### What is needed
Reproduce the entries exactly, beginning with the line containing "Opinie Trustmate (39, 2446)" and ending with their last line, both included.

++++++++++

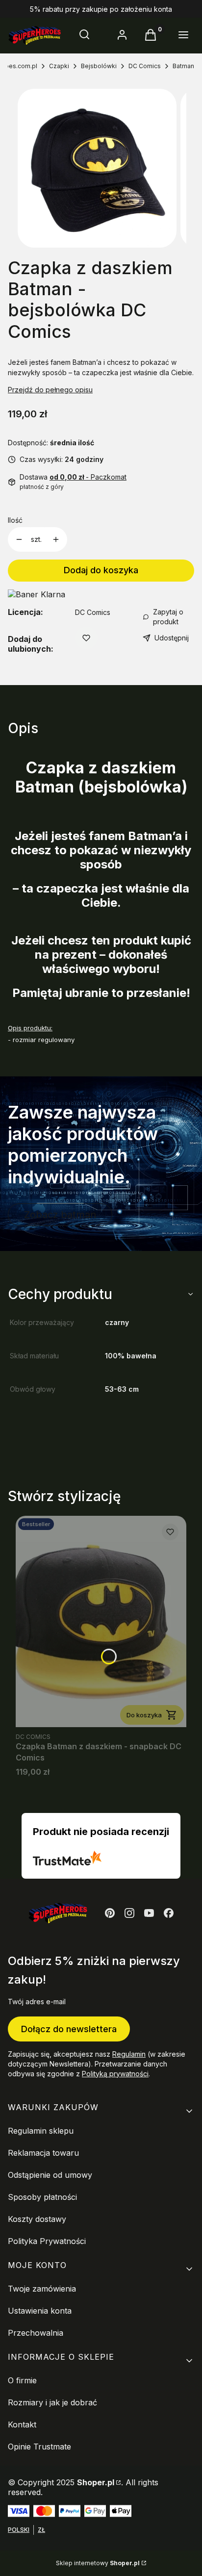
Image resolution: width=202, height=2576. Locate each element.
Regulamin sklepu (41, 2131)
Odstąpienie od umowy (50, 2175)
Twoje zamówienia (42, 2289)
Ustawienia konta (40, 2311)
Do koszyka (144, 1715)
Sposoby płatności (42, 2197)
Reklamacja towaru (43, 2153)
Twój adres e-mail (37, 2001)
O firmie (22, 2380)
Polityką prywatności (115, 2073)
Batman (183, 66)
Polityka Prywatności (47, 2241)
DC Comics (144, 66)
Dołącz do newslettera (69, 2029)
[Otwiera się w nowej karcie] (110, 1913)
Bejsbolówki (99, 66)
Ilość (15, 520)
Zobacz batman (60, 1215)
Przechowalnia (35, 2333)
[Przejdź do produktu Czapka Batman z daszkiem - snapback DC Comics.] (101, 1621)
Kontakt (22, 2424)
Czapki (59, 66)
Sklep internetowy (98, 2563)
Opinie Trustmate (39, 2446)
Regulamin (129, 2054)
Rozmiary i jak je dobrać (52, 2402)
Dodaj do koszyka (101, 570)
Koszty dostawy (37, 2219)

++++++++++

### Solution to this exercise
Opinie Trustmate (39, 2446)
Regulamin (129, 2054)
Rozmiary i jak je dobrać (52, 2402)
Dodaj do koszyka (101, 570)
Koszty dostawy (37, 2219)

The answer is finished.